■ Problem to solve: Although the entries contain pictures, repeat only their words, exactly as written.

■ Available data:
--*--
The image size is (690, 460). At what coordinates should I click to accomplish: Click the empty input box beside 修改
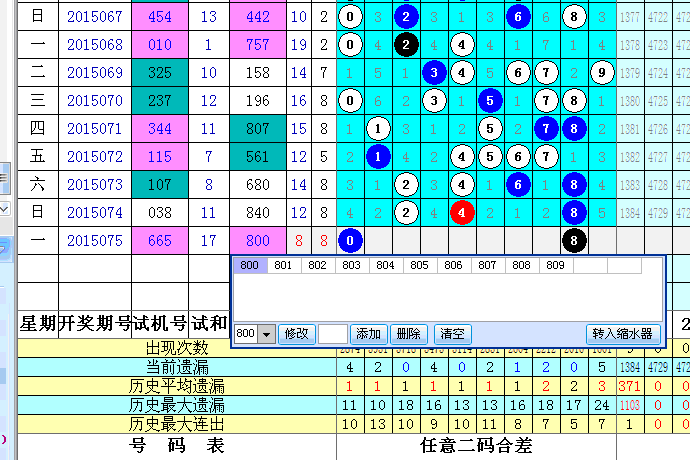coord(333,335)
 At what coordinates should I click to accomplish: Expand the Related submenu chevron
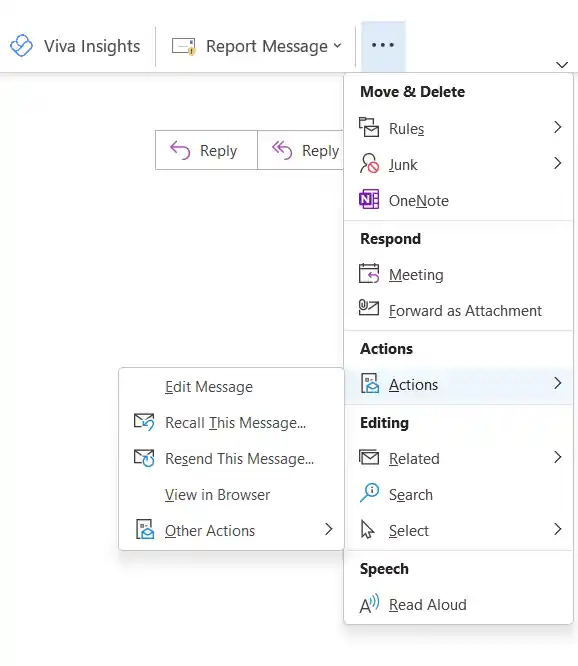click(x=558, y=457)
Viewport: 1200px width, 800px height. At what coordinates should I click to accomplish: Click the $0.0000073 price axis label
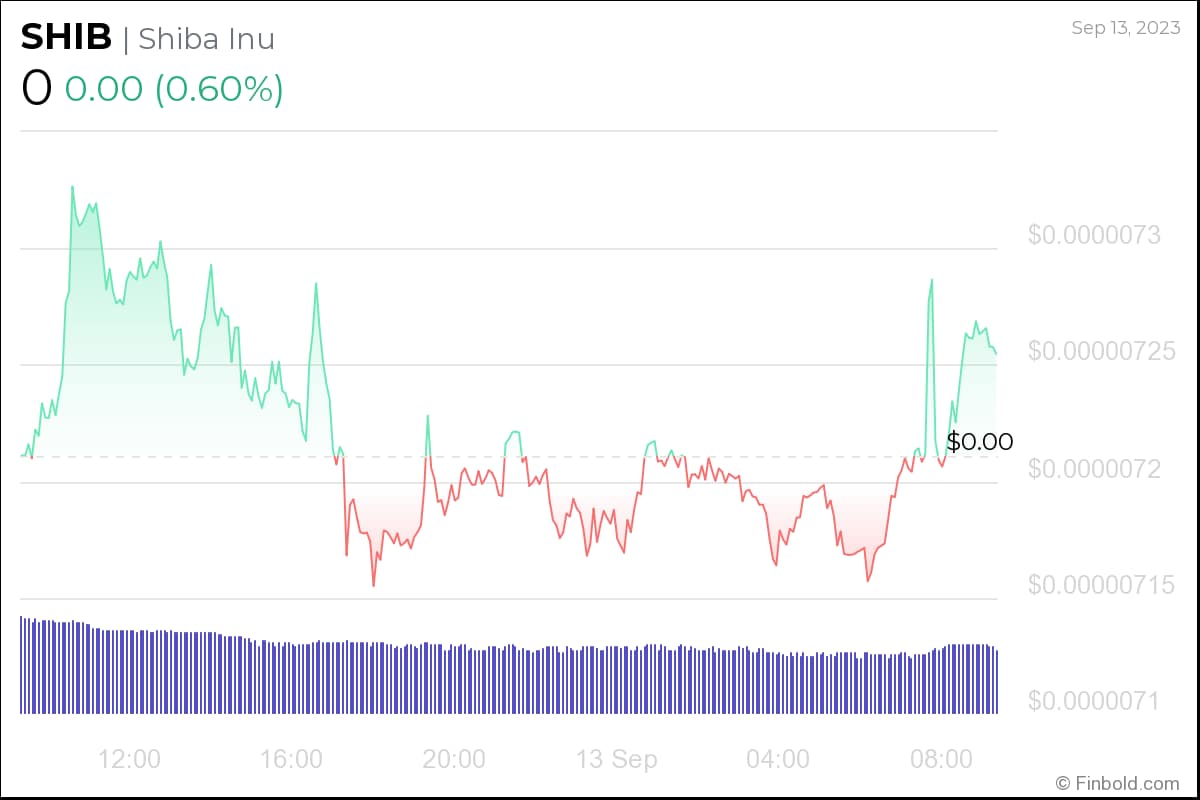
--*--
■ Exercise output:
The image size is (690, 460). At what coordinates should I click to accomplish: Click the empty input box beside 修改
coord(333,335)
 At what coordinates should I click to accomplish: Expand the Related submenu chevron
click(x=558, y=457)
Viewport: 1200px width, 800px height. At what coordinates should I click to accomplish: Click the $0.0000073 price axis label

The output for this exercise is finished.